Ela conta que precisou parar a gravação, respirar e retocar a maquiagem. Outras cartas seguiram o mesmo caminho emocional. “Teve a carta que saiu hoje da Samara. Eu não conheço essa mãe. Também foi uma das cartas que me emocionou bastante, porque ela é mãe de dois prematuros, um com muitas internações, e tem uma fé inspiradora.”
Apesar das diferenças entre as narrativas, um elemento aparece em praticamente todas. “Elas têm uma fé tremenda, todas elas, independentemente da religião; falam muito de Deus, sabe? Elas se apegaram muito nisso”, observa Tatiane. “Todas elas falam em Deus, falam de fé, falam em compaixão para com o próximo”.
O impacto não ficou só no campo das redes. A médica diz que o projeto transformou também a forma como ela se coloca diante das famílias. “Com certeza me mudaram bastante, mudaram para melhor. Isso só me mostrou que realmente ali é o bebê de alguém, é filho de alguém que precisa do nosso respeito, da nossa empatia, do nosso amor”.

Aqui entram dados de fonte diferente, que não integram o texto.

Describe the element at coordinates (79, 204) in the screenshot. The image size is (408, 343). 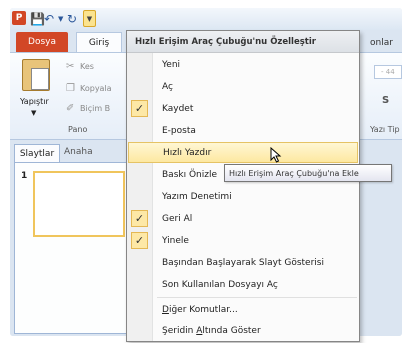
I see `slide-thumbnail` at that location.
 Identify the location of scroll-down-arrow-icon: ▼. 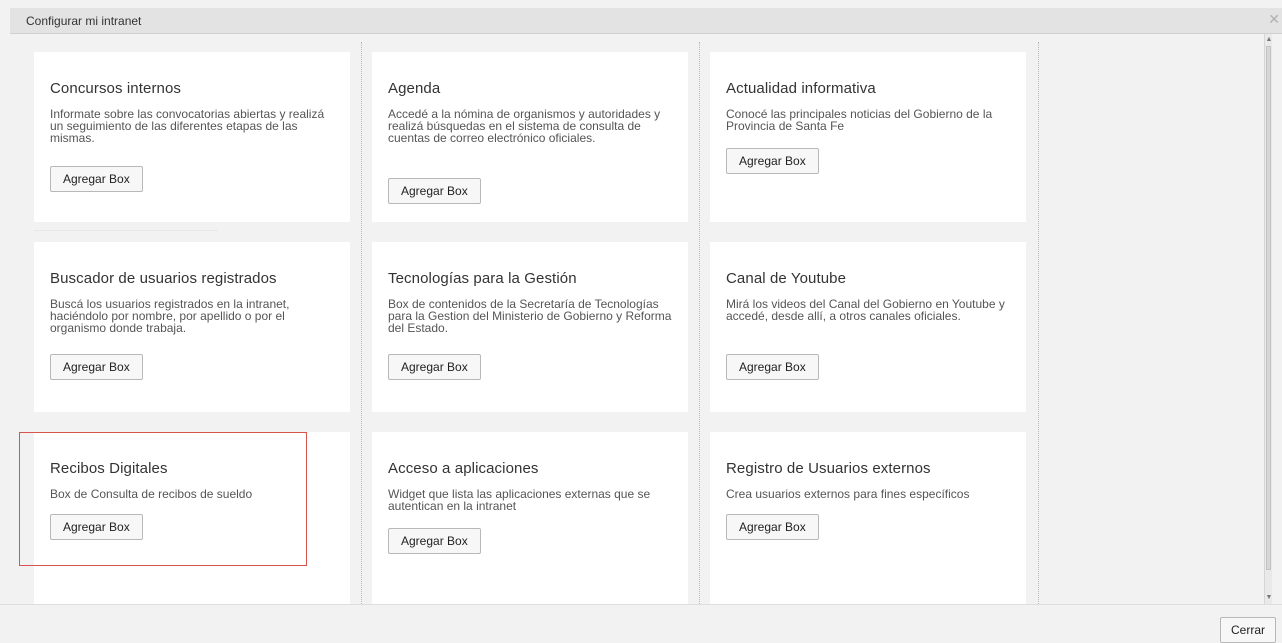
(1268, 598).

Ter contato com as cartas também expôs a própria vulnerabilidade da pediatra. “Eu sou uma esponjinha, né? E a gente acaba absorvendo tudo”, afirma. Mas, segundo ela, esse mergulho emocional trouxe algo que a técnica não alcança. “Me deixou mais leve, mais humana”.
A culpa que pesa demais
A cada nova internação, a médica encontra um sentimento repetido: culpa. “’O que eu fiz?’, ‘por que meu filho nasceu prematuro?’. Eu costumo dizer para todas elas que não quero que elas se preocupem e que a preocupação eu quero que elas deixem para a equipe médica”, explica.
Às mães, ela lembra o essencial: presença, contato, colo. “É o que a gente chama de método canguru.” E insiste sempre na mesma imagem, simples e forte: “O bebê estava no quentinho, dentro da barriga, no escuro e em silêncio. Por isso o bebê vai para a incubadora”.
Para Tatiane, o motivo de tantas mulheres compartilharem uma parte tão vulnerável da própria vida é direto: “Eu acredito que seja porque o meu foco foi estimular as mães (…) a não desistirem, a não terem medo.” E também porque elas se lembram perfeitamente do que viveram. “Essa vulnerabilidade, essa tristeza, esse medo que existe enquanto elas estão internadas. Ele é superado.”
No fim, a médica reconhece que a corrente que começou por um gesto dela já não pertence mais somente a ela. A cada carta lida, há uma mão estendida para outra mãe, e, talvez, um lembrete silencioso de que alguns ciclos difíceis só fazem sentido quando compartilhados. E assim, o que foi criado para durar uma semana irá virar um quadro semanal.